_Article_:
##############################
Friday, 27 April 2018

A Lull Before Tuscany


It came from nowhere. I was sitting in the conservatory reflecting happily on the brilliant day I'd had the day before with the Wiltshire Historic Churches Trust, (when a great bunch of chums had visited four really interesting local churches, with much chat and a nice pub lunch - all of which I was asked to record in pictures and words) when I was struck by a sudden shaft of grief. I couldn't for the moment work out what particular thing had sent it my way until I realised that, at the same time, I had been idly flicking through the pages of the latest National Trust magazine and had chanced across a reference to Holcombe Hall. This had been the bucket list target of our last big adventure, the decidedly mixed excursion to Norfolk last October. It had been a great success in some ways but in Cherry's then state had been over-ambitious and we'd abandoned the finale, which had been at long last to make it to Holcombe Hall. In effect I had been ambushed by something I hadn't seen coming.
##############################
_Source excerpt_:
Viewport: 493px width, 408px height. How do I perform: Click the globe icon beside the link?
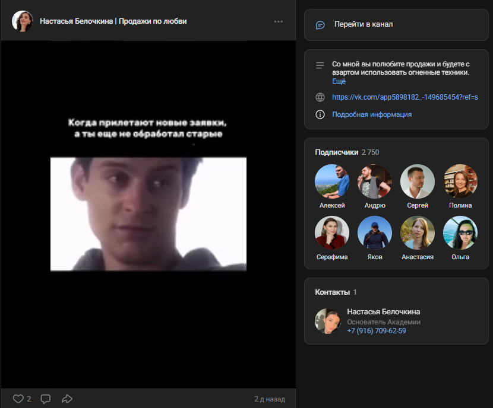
##############################
_Goals_:
1/ Do these statements agree with the blog post? Answer yes or no for each, and quote the words from the post that decide it.
(a) The Norfolk excursion last October ended with a visit to Holcombe Hall.
(b) The Wiltshire Historic Churches Trust outing took in four local churches.
(c) The mention of Holcombe Hall appeared in the latest National Trust magazine.
2/ Could you pick up the blog post about the sudden shaft of grief after its last sentence and keep writing it?

_Written answers_:
1/
(a) No: "we'd abandoned the finale, which had been at long last to make it to Holcombe Hall."
(b) Yes: "had visited four really interesting local churches"
(c) Yes: "flicking through the pages of the latest National Trust magazine and had chanced across a reference to Holcombe Hall"

2/
In fact this happens all the time, as I come across pots in the freezer marked 'blog' in Cherry's inimitable style (Spaghetti Bolognaise !) , the notice of Cherry's funeral in an old copy of  the Parish Magazine,  endless correspondence dealing with probate matters and of course the belated condolences that are still trickling in, mainly from abroad. We heard recently that donations in Cherry's name to her two favoured charities, Dorothy House and the RSPB were £633.01 and £512.25 respectively. Slightly weird sums but nice all the same.  Robyn Long  from Australia sent a batch of postcards that Cherry had sent her: 'She was such an enthusiastic and observant traveller and I thought your grandchildren might like an example of her handwriting as a keepsake...I couldn't bring myself to discard them...'  It took some resolution on my part to look at them, I might say, but I was glad I did. From Malaysia, China, Japan, Korea and Spain, they were testimony to Cherry's exuberant and excited pleasure in travel.  Another recent reminder was from the hulking 'Mark the Alarm'  (as Cherry christened him)  our Welsh provider of the household alarm system. Interestingly,  he's an ex-submariner although I imagine it must have been a squeeze for him even in today's much bigger boats.  When he called recently to service the alarm, he said Cherry was 'brilliant - his favourite lady, always with a welcome, but 'feisty....telling me I talked too much.' He recalled one time appearing with an apprentice learning the ropes, who Cherry discovered was a pond expert. Without so much as a by-your-leave she pulled him out of 'all that boring stuff' and they spent an hour sorting out the pond, while poor Mark did the alarm on his own and had his coffee. He didn't seem to hold a grudge.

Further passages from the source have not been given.